Rewrite the essay on optimism from "People who exercise" to "getting completely tattooed.", changing "lottery ticket" to "raffle ticket".

**Passage for review**
---
Sunday, February 5, 2012

Nothing So Depressing (As Optimism)

The optimist proclaims that we live in the best of all possible worlds; and the pessimist fears this is true.
                                                                 - James Branch Cabell, "The Silver Stallion" (1926)

That observation by a now obscure American novelist in an obscurer novel is worthy of Mark Twain or one of the great English wits - Sydney Smith or Oscar Wilde. Twain remarked in the same vein that "There is no sadder sight than a young pessimist - except an old optimist." Someone else, deservedly obscure, maintains that humans are the only animal with a sense of a future, which is, after all, what optimism and pessimism encompass. I say 'deservedly obscure,' since even the most casual notice of animal behavior remarks a greater capacity for prudence and self-preservation than is typically observed in humans.  Animals do not willingly jump from airplanes or seek electoral office.

Still, it's true that we all have some sense of a future, perhaps even the added sense that we might control it in a minor degree. A person who decides, say, to get another tattoo clearly has a different sense of their future than someone who remains unillustrated. Tattoos just don't lend themselves to success in certain occupations, like bank robber, brain surgeon, grand duke or securities analyst.

(Dreamed of career in investment banking)

People who exercise seem to have a healthy notion of their future, since they act as though, all else being equal, they likely have one. Of course, there's exercise and then there's exercise. When it comes to your sense of a future, it's one thing to "play sports," another to "do a sport." Anything that requires first getting off the ground seems like staking your life on a lottery ticket, an aerial version of getting completely tattooed.

The future is now
 
People who actually do play the lottery must have a diminished view of their own future, given the odds. If the lottery is your metaphor for your future, then it's probably also your sole means of getting there. In which case, whether you have one is purely accidental, worse odds than a crap shoot or repeated fervent prayer.

 Devotional arithmetic

Exercising, most of us think, is a good hedge. Then again, you can decide to play it safe and not overexert yourself. You know, spare the old ticker, which is another way of hedging, if you look at it that way. If you're happy to learn that Medicaid will pay for your "personal mobility device," you've probably figured out that your Segway's cupholder holds more than your future.  But excitement can be too much of a good thing.

Never Walk Again

In any case, it's not always so easy to discern whether someone is doing something to decide their future or has simply given up on it, a victim of circumstance. What about people who go to the social welfare office in their pajamas, a fashion among a certain social stratum now recently banned in Dublin - have these poor souls simply thrown in the towel, concluded that pajamas really are streetwear, or do they have a cunnng plan? I can see that a visit to your local employment office in sleepwear may be a plan of sorts. Not looking like a jobholder is one sure way to get an extension on your holiday, if that's what you want.


Then, of course, there are people with no sense of a future at all - like Civil War reenactors. .


. . . oil industry lobbyists who think that "global warming" just means "better weather". . . 

"Spend It Like You Stole It" Inhofe (R-OK)

 . . . leaders of the "free world" who think that drones are the same as foreign policy . . . 

. . . or who think that building a fence will improve our SAT scores. 


No, as someone else once said, I find nothing more depressing than optimism.
---
Rows excerpted from a collection:
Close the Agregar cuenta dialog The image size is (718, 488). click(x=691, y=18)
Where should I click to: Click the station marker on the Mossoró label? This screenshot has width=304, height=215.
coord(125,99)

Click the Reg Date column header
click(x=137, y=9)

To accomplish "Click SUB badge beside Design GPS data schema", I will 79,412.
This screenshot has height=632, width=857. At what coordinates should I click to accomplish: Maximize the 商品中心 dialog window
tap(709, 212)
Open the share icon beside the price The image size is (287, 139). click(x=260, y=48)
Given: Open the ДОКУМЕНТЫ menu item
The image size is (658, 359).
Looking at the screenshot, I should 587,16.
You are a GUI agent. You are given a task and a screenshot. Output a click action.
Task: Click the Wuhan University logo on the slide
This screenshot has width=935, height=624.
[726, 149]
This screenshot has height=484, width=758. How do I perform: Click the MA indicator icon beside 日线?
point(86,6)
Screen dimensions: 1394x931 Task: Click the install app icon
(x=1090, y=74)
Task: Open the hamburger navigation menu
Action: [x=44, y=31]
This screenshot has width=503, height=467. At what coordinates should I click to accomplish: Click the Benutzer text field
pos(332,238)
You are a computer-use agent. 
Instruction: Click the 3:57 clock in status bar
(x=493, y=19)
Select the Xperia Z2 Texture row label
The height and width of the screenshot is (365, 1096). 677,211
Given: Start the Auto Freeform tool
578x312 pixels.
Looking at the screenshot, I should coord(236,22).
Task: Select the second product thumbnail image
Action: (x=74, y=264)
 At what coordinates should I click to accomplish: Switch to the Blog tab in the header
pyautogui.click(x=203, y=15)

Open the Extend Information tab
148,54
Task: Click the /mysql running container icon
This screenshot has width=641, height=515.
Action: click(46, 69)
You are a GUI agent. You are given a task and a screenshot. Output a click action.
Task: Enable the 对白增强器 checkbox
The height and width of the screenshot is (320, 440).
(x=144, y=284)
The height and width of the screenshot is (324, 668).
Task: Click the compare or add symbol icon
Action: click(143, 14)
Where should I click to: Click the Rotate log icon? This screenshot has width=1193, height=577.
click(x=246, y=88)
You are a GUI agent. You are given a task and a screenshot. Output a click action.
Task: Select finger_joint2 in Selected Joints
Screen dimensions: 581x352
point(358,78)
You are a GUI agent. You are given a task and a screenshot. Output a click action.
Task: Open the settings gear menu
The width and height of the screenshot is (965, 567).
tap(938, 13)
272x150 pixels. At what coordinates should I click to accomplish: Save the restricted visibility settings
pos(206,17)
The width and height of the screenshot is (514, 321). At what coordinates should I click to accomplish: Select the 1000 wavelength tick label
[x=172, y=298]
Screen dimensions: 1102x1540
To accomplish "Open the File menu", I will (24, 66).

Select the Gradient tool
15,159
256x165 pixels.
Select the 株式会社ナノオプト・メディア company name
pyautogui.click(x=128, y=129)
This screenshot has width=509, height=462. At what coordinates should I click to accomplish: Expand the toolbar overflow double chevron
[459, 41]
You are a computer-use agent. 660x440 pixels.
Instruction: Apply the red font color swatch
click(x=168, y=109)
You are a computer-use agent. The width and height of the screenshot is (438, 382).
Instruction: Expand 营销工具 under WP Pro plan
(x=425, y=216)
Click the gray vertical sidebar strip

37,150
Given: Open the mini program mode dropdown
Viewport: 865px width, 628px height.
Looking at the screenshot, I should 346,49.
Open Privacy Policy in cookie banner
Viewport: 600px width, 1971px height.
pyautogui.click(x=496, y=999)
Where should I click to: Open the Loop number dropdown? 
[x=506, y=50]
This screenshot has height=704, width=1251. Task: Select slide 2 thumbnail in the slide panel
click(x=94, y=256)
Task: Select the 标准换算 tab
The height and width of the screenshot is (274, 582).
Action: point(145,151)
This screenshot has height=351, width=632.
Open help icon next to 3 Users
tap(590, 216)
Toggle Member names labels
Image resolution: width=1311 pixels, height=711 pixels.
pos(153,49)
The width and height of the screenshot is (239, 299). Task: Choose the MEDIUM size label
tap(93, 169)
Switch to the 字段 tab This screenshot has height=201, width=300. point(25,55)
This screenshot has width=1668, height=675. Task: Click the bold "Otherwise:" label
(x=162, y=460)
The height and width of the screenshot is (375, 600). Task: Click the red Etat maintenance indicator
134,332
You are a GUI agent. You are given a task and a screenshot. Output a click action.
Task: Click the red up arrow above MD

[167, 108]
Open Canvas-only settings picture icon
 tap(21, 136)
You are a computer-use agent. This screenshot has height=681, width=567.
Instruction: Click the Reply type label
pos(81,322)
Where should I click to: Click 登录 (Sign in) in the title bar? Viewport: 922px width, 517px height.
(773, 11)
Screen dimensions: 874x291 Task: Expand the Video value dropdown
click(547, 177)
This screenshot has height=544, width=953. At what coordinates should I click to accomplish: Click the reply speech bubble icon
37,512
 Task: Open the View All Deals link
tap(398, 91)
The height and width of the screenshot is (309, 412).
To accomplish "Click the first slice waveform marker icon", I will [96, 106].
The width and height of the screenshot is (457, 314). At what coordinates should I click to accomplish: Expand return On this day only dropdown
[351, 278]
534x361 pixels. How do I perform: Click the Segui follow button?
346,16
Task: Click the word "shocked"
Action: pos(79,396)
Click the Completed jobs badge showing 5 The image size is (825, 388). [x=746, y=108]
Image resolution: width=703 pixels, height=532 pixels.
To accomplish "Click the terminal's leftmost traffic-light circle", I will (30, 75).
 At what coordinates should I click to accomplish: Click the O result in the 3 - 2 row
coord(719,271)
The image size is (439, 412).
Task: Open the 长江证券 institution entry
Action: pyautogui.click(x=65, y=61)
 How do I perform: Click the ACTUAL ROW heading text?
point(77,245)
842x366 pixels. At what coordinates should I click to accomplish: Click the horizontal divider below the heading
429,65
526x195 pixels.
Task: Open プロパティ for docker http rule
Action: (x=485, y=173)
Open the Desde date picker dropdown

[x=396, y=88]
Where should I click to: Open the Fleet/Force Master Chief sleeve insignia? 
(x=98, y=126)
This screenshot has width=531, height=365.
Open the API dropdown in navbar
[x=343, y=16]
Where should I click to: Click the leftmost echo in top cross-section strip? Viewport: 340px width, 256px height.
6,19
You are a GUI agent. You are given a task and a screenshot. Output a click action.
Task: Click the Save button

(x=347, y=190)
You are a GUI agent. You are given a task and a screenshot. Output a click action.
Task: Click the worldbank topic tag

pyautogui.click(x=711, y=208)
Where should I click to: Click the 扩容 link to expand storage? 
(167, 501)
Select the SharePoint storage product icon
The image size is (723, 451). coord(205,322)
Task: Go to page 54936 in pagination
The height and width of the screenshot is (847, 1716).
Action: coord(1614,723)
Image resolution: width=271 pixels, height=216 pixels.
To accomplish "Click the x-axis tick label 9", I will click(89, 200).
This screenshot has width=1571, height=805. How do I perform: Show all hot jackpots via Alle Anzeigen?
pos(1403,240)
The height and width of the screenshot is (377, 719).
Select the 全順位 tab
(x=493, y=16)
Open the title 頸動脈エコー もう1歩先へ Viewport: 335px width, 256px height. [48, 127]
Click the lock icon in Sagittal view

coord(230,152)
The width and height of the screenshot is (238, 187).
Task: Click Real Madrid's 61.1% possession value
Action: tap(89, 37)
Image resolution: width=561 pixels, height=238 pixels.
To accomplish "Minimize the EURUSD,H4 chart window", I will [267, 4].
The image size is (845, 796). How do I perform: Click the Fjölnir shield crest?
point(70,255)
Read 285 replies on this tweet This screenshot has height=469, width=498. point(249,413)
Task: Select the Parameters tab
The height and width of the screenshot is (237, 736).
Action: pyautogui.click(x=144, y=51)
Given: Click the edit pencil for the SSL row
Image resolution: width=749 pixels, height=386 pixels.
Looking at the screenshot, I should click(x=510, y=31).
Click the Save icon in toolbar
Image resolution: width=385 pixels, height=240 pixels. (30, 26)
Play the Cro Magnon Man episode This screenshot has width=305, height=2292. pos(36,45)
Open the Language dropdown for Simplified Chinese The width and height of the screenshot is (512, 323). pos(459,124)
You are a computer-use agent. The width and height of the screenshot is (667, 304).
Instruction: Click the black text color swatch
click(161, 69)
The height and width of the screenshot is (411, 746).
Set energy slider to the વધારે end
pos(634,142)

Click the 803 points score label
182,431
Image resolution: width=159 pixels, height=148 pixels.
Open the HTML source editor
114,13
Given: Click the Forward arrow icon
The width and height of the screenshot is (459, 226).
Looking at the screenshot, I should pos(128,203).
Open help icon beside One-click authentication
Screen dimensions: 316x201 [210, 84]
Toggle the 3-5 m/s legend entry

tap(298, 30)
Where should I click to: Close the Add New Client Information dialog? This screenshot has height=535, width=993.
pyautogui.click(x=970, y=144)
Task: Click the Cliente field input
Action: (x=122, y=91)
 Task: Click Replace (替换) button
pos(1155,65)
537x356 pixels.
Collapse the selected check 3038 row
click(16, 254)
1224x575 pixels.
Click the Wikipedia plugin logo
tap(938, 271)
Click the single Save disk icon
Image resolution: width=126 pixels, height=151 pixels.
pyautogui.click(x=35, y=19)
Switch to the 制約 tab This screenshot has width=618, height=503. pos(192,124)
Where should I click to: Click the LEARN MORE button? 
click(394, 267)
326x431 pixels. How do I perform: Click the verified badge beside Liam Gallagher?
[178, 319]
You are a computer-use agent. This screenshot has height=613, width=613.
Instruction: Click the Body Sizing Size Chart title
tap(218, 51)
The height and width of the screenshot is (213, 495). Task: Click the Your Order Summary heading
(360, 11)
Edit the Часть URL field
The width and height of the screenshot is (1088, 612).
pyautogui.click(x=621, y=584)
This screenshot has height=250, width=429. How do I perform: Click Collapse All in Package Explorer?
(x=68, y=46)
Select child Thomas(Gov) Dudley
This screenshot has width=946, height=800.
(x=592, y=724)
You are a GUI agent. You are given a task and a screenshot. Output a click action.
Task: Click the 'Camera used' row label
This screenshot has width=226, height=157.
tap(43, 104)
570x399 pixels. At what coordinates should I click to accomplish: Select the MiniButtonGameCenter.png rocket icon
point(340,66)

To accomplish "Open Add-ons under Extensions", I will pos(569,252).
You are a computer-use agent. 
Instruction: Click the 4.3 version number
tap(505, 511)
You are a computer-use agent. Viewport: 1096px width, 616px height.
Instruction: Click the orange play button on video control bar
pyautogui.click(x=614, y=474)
---
**Exercise result**
People who exercise seem to have a healthy notion of their future, since they act as though, all else being equal, they likely have one. Of course, there's exercise and then there's exercise. When it comes to your sense of a future, it's one thing to "play sports," another to "do a sport." Anything that requires first getting off the ground seems like staking your life on a raffle ticket, an aerial version of getting completely tattooed.